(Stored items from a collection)
★ ★ ★ ★ ★

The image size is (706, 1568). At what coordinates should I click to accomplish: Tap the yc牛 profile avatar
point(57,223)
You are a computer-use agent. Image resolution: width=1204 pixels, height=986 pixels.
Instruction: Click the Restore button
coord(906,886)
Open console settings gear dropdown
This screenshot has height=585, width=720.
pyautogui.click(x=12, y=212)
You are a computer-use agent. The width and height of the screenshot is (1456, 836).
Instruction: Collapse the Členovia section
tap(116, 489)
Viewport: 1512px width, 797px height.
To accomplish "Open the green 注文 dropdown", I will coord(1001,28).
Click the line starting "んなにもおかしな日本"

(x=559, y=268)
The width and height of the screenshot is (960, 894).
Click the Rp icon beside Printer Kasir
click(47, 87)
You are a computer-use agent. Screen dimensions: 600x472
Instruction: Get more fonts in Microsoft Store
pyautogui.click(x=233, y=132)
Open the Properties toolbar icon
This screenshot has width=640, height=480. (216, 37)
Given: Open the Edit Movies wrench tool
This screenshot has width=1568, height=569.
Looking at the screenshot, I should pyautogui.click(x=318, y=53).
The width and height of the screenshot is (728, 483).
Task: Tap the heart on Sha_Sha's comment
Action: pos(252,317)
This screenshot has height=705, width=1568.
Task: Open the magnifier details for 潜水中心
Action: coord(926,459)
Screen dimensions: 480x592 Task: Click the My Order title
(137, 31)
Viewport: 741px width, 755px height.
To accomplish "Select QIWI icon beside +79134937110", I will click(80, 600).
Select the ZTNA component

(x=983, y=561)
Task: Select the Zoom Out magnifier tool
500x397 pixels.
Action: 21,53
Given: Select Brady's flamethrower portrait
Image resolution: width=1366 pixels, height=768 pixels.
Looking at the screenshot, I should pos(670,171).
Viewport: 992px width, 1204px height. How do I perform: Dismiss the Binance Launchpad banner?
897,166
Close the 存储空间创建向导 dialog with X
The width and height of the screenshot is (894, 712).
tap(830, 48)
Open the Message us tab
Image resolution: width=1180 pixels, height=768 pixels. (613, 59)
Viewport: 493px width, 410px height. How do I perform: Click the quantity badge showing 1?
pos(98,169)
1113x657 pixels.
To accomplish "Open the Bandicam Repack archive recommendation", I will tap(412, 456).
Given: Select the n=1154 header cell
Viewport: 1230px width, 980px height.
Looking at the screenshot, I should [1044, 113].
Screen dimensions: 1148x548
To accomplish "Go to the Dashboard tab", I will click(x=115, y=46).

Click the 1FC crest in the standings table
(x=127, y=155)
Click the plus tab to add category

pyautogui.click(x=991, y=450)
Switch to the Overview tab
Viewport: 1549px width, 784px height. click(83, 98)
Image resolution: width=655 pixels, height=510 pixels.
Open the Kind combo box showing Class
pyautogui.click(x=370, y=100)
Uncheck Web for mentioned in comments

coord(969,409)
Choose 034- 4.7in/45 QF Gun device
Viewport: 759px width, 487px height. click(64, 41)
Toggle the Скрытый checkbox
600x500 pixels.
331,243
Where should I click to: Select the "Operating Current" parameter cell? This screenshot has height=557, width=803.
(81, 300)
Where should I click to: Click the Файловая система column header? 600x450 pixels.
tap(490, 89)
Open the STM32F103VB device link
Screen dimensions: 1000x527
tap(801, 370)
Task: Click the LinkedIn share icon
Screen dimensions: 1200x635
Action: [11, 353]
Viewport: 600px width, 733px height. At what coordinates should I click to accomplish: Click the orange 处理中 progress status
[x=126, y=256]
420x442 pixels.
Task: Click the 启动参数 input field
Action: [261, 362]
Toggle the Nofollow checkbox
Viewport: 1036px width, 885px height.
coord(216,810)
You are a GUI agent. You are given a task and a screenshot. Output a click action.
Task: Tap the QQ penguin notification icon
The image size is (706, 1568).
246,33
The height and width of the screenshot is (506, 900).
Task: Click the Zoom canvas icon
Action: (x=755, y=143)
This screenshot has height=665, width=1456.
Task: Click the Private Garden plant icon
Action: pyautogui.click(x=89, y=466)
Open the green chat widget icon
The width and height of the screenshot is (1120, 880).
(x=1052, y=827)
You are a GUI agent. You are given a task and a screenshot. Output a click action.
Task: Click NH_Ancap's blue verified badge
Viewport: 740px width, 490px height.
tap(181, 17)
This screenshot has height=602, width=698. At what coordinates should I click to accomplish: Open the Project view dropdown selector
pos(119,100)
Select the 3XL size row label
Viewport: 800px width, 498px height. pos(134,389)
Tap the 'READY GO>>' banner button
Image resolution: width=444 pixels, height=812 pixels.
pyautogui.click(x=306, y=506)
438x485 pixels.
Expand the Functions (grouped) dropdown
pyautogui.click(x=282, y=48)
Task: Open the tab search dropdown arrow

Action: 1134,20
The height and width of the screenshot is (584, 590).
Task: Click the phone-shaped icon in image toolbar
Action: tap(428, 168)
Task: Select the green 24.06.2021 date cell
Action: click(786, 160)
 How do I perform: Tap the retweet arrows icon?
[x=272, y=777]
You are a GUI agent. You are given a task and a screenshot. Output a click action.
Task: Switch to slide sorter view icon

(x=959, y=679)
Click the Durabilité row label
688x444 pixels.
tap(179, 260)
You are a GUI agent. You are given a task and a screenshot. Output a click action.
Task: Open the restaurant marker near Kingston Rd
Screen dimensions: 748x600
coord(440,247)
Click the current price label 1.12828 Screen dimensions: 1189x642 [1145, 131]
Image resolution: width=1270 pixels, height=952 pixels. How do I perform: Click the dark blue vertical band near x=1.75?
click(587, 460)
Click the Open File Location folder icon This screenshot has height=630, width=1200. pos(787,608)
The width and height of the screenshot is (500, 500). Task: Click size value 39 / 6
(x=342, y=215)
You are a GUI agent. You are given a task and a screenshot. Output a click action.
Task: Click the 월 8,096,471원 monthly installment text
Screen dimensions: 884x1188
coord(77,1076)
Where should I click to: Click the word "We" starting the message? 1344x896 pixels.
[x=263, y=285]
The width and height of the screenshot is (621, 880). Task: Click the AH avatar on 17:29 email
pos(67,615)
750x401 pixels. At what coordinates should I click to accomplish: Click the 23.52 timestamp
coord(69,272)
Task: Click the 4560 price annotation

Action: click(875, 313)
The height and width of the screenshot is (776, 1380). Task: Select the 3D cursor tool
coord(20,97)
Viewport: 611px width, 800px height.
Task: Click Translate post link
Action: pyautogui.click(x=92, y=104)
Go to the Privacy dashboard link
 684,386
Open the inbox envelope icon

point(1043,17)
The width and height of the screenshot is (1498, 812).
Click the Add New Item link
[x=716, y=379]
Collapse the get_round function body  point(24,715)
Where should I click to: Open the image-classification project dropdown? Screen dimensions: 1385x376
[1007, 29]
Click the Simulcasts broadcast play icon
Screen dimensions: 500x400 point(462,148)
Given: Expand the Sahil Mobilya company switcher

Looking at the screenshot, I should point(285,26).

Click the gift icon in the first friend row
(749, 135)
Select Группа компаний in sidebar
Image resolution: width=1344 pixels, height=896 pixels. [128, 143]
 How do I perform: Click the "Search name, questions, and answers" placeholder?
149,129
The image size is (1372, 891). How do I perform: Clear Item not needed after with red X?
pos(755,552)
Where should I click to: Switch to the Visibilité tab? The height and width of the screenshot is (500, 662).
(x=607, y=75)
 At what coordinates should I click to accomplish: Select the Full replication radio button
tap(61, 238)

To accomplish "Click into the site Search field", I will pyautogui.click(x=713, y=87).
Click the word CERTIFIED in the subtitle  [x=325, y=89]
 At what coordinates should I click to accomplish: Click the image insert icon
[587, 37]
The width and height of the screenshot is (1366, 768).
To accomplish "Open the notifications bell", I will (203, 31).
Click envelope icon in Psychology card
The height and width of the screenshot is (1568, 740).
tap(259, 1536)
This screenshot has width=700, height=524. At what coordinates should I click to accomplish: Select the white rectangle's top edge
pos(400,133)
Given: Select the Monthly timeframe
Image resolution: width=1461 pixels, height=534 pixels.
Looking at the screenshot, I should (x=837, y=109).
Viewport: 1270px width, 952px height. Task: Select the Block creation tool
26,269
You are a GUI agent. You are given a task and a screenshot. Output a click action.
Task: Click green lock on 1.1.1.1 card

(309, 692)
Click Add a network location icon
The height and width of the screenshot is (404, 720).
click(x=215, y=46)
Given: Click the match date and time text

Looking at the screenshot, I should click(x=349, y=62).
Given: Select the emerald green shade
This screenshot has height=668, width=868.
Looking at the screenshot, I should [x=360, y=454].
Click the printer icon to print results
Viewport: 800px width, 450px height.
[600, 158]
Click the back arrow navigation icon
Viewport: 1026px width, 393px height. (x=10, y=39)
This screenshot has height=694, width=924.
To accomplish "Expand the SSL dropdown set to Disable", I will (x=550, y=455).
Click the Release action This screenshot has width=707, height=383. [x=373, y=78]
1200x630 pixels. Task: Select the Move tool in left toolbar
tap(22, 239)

★ ★ ★ ★ ★

→ Task brief: Above are the entries. Copy exactly the part that opens with the line containing "Given: Select the emerald green shade" and closes with the line containing "Click the Release", and no more.

→ Worked solution:
Given: Select the emerald green shade
This screenshot has height=668, width=868.
Looking at the screenshot, I should [x=360, y=454].
Click the printer icon to print results
Viewport: 800px width, 450px height.
[600, 158]
Click the back arrow navigation icon
Viewport: 1026px width, 393px height. (x=10, y=39)
This screenshot has height=694, width=924.
To accomplish "Expand the SSL dropdown set to Disable", I will (x=550, y=455).
Click the Release action This screenshot has width=707, height=383. [x=373, y=78]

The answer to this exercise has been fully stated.